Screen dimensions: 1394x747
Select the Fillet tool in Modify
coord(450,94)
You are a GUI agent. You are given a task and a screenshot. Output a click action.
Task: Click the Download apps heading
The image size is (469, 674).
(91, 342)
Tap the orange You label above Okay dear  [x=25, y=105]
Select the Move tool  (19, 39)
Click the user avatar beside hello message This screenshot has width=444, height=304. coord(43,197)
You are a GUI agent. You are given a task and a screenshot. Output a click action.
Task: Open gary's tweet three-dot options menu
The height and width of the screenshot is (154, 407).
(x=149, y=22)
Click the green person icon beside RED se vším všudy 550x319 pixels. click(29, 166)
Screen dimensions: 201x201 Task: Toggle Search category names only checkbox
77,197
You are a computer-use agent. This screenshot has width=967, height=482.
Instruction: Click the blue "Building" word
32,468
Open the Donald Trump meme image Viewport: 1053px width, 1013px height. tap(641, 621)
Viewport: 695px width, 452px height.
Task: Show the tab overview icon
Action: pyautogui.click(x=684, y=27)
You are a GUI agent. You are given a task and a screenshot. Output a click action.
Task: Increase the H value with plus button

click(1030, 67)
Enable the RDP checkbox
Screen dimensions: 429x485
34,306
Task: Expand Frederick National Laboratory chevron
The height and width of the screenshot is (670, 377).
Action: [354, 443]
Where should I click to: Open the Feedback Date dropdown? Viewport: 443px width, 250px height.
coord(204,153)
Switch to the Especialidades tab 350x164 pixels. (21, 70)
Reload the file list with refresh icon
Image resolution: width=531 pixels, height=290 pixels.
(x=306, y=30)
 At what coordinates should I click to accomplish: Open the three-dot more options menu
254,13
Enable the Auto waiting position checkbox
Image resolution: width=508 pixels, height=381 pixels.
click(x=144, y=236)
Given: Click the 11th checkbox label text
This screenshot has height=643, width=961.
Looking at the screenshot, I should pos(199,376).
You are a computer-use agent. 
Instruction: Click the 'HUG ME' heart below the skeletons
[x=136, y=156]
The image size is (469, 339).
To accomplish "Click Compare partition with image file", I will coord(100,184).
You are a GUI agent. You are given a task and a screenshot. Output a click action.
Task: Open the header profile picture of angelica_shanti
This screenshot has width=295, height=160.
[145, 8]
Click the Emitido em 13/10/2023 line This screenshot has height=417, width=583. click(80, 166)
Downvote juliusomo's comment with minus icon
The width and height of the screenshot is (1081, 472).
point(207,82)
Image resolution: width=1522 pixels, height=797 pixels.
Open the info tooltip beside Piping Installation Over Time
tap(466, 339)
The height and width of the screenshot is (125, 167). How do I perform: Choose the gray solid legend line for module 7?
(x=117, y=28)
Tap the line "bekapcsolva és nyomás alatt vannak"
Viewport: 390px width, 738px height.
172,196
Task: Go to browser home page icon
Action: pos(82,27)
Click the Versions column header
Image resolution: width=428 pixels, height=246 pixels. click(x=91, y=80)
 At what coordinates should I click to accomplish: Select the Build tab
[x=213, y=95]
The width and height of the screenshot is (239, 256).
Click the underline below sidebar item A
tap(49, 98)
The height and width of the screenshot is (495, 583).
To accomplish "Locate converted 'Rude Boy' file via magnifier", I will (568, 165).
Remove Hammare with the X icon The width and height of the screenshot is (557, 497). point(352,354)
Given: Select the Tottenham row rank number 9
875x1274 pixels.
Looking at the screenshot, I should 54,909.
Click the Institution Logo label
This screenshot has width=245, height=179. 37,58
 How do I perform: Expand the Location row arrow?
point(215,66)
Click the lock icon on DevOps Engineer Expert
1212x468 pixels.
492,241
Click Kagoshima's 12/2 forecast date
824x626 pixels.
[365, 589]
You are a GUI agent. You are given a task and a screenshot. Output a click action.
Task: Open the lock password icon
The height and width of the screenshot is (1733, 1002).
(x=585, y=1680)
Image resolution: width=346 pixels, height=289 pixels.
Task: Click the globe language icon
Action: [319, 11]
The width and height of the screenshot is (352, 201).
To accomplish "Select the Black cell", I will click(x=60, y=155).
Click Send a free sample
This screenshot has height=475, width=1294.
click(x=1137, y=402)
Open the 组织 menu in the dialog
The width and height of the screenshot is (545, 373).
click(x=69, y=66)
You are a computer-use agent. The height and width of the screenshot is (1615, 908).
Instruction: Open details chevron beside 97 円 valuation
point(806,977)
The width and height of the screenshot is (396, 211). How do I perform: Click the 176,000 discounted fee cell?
----
Where in the entries does the word "computer" occur? Copy out each line that has it.

◆ **WRITTEN REPLY**
You are a computer-use agent. This screenshot has width=967, height=482.
You are a computer-use agent. 
You are a computer-use agent. The height and width of the screenshot is (1615, 908).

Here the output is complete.